Carl Bertoia, Departmental Performance Measurement and Evaluation Directorate, Chief Financial Officer Branch, Health Canada, and Lauranne Matheson, Division of Childhood and Adolescence, Centre for Healthy Human Development, Public Health Agency of Canada
Evaluating the long-term results of community-based health programs in terms of improved health outcomes poses many challenges. This article draws on social capital research to support community-based program evaluation that is both timely and effective and makes use of intermediate outcomes, such as the ability to influence the social networks of participants and communities.
In an era of increased accountability and transparency, initiatives funded by all levels of government must demonstrate effectiveness and bring value to citizens. In support of this, the Government of Canada recommends that a Results-Based Management and Accountability Framework (RMAF) be completed at the outset of any new policy, program or initiative. An RMAF defines the logical sequence of results that is expected to occur from a given investment over the immediate, intermediate and long term.
Traditionally, evaluations of health initiatives have been compelled to demonstrate long-term results. However, carrying out the long-term evaluations necessary to show improvements in health outcomes is challenging. Moreover, it is difficult to attribute an improvement in a specific health outcome (e.g., a decrease in the proportion of Canadians who acquire HIV/AIDS or diabetes) to a single initiative, particularly within the time-sensitive pressures that shape government plans, priorities and resource allocations. In this context, it may be useful to also measure those intermediate changes that will logically lead to long-term impacts.
As discussed in earlier articles, while it is difficult to establish causality in the relationship between social capital and health, researchers have clearly demonstrated an empirical link between increased levels of social capital and improved health outcomes.1,2 Putnam1 has put forward a number of plausible explanations: social networks may provide tangible assistance (e.g., money, convalescent care or transportation), they may reinforce healthy norms and they may help people to mobilize health resources.

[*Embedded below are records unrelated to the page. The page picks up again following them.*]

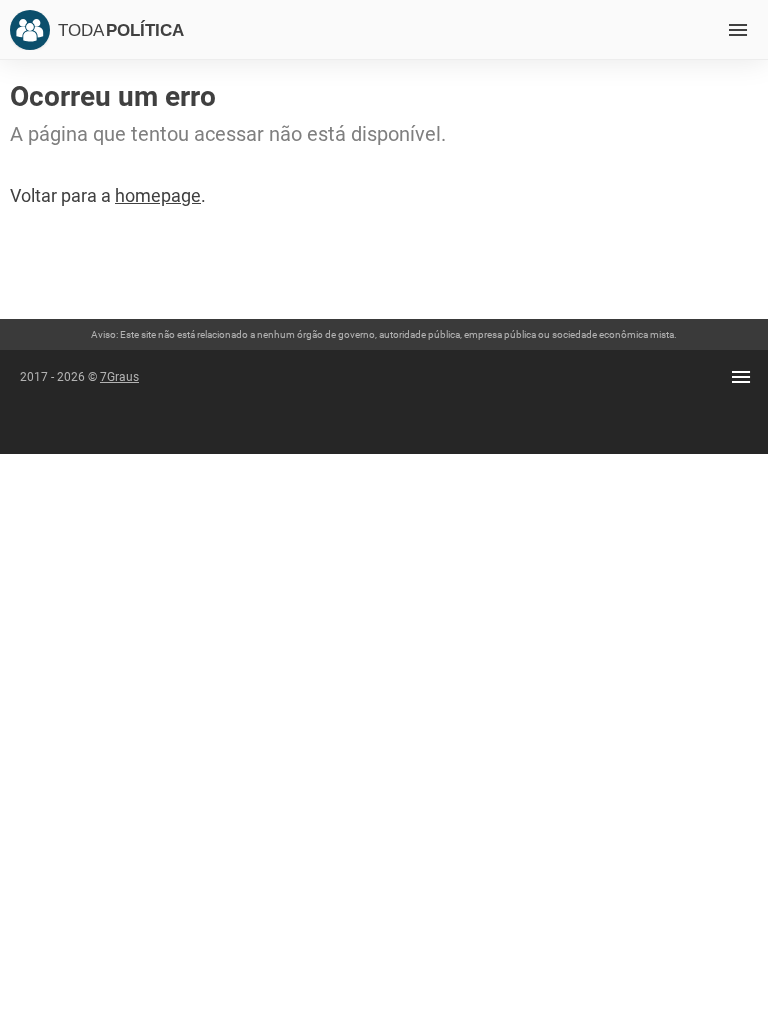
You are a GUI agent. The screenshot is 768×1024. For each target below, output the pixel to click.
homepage (158, 195)
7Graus (119, 377)
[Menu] (738, 30)
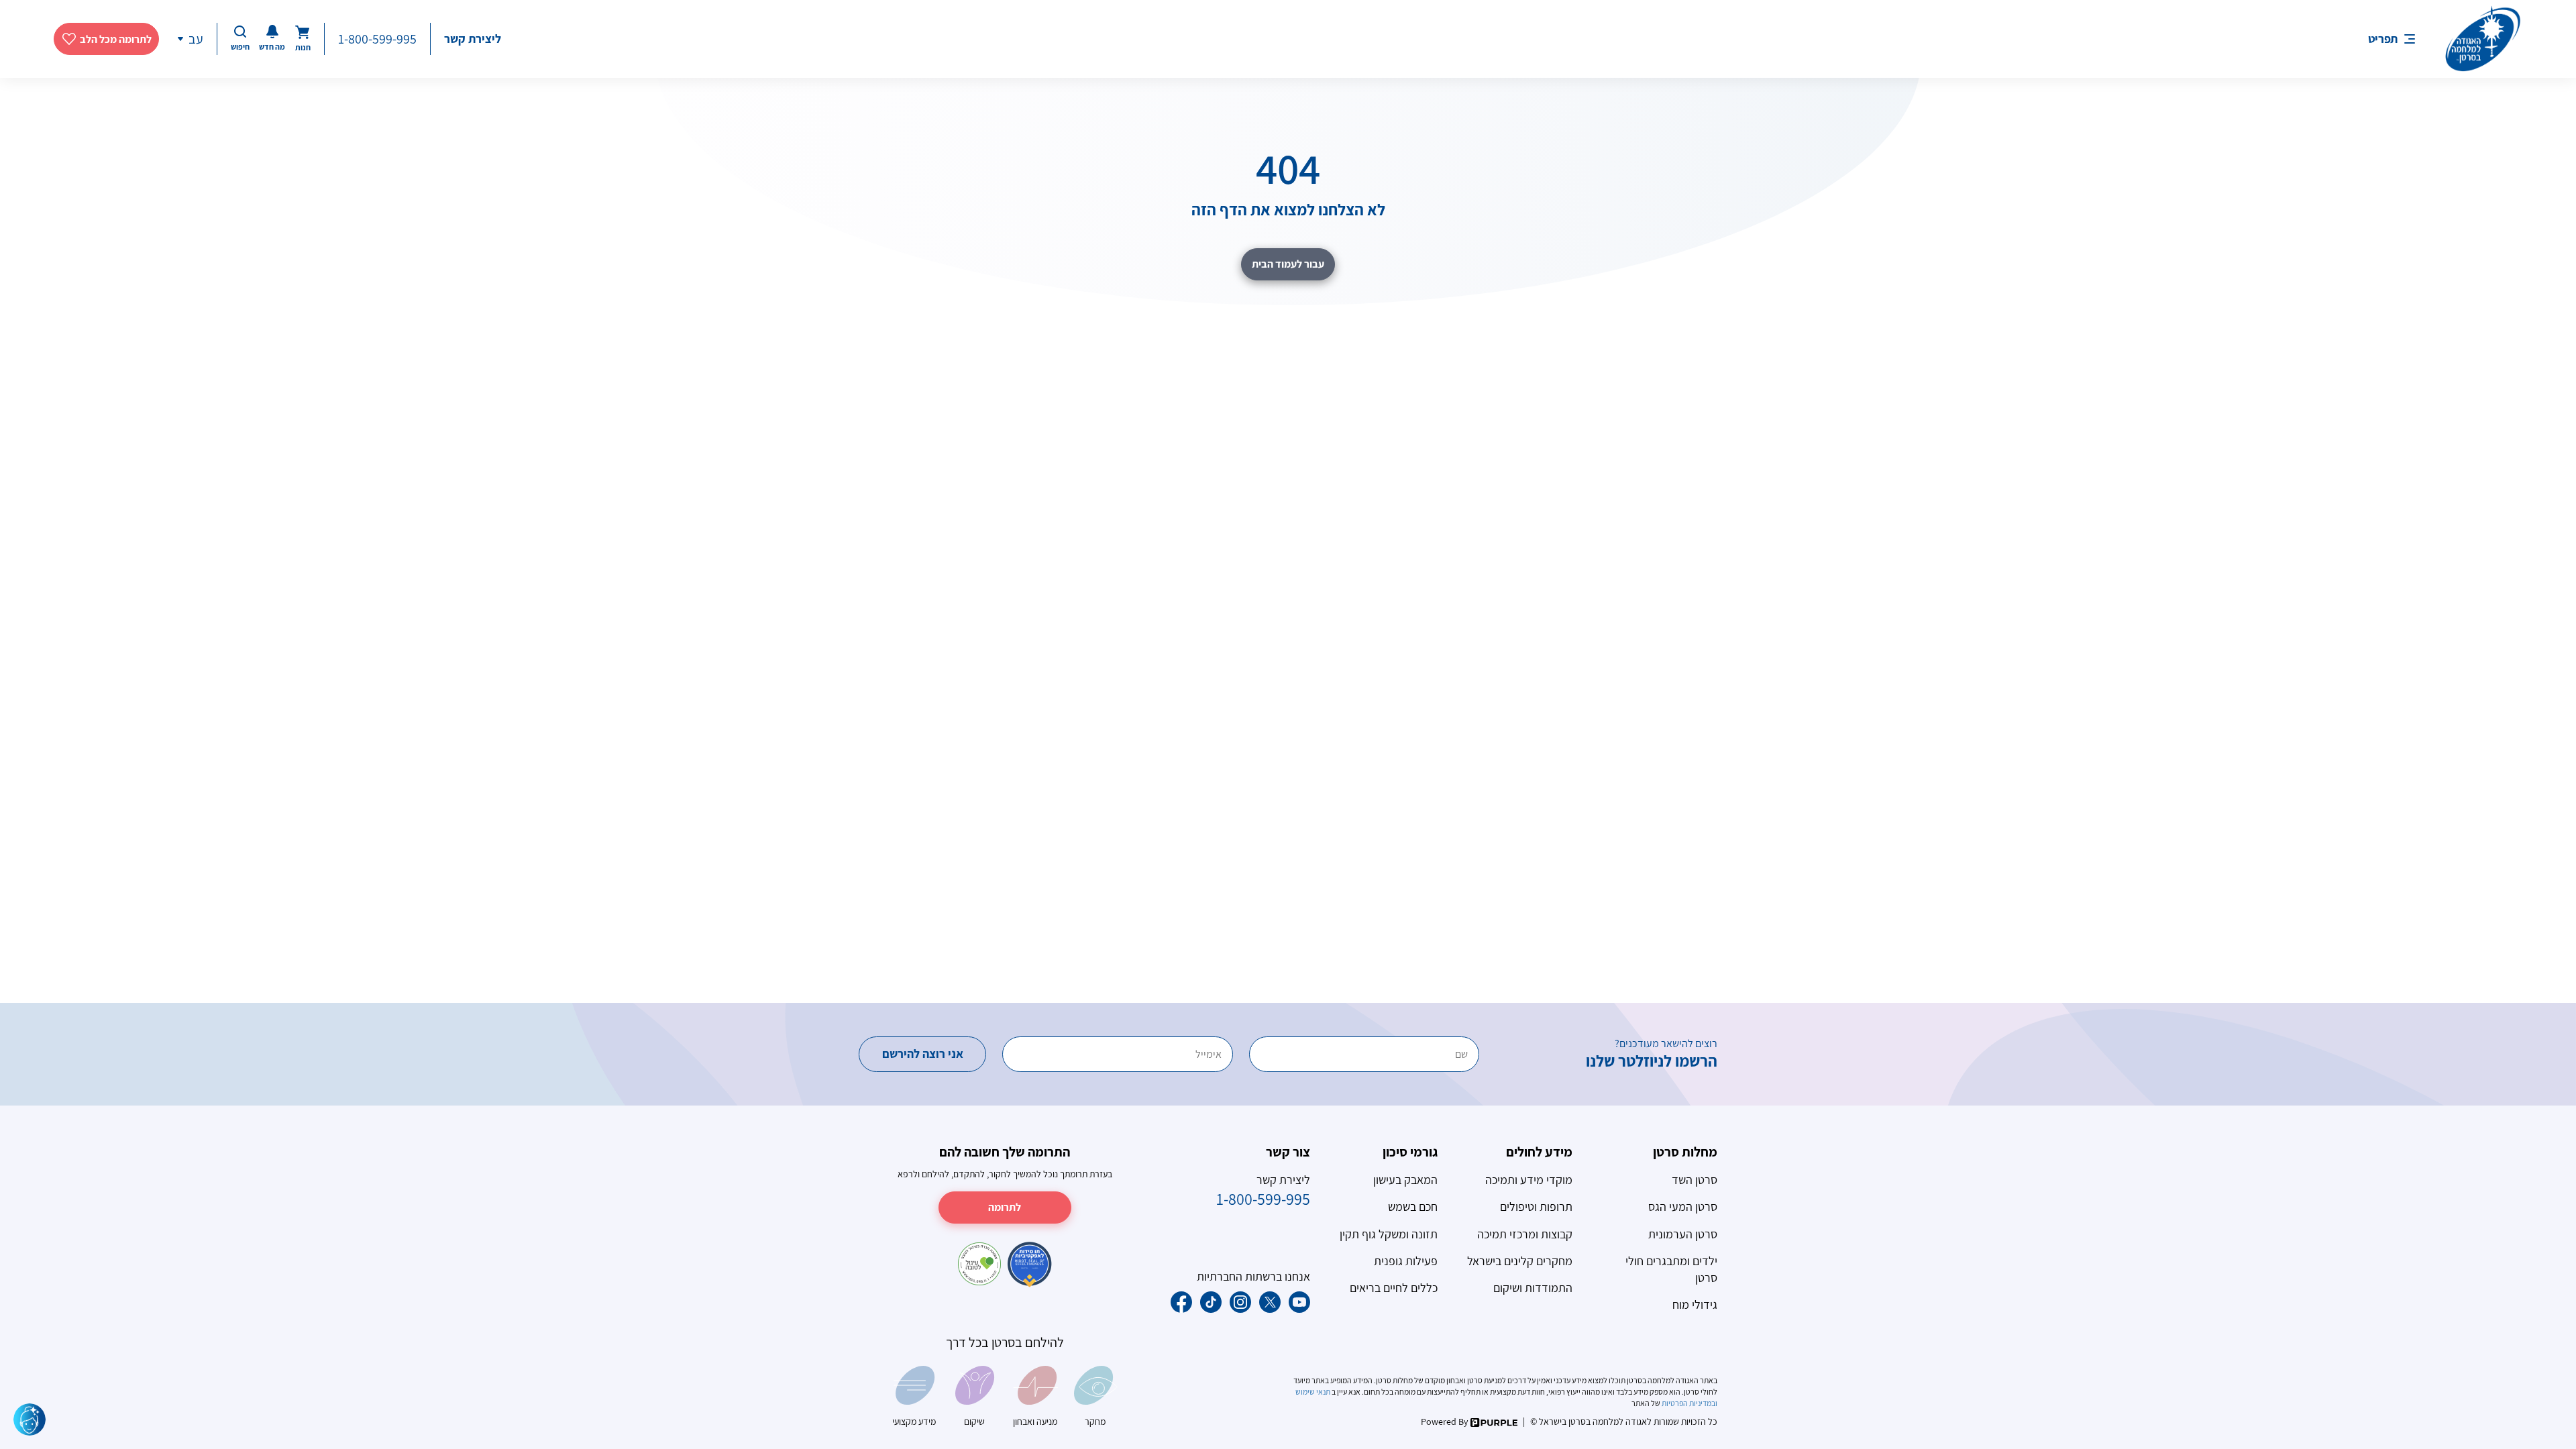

Since some community-based health initiatives have already adopted principles and strategies with the potential to influence social capital, measuring this impact over time may strengthen both the evaluation and delivery of these programs. To this end, social capital is an effective conceptual tool that can be incorporated into a program's logic framework, explaining how the key elements of a program will achieve the intended outcomes.
The example of a community-based breastfeeding program helps to illustrate the dynamics involved (see page 30). An overview of a logic framework shows how social capital can be considered both an outcome of program activity and a determinant of longer term behavioural and health outcomes.
The link between exclusive and sustained breastfeeding and positive health outcomes for both mother and baby has been clearly established.5 Promoting breastfeeding, therefore, has become an important component of many community-based prenatal programs. Such programs employ multiple strategies, some of which may have the potential to enhance the social capital stock of program participants (e.g., peer support, access to professional support).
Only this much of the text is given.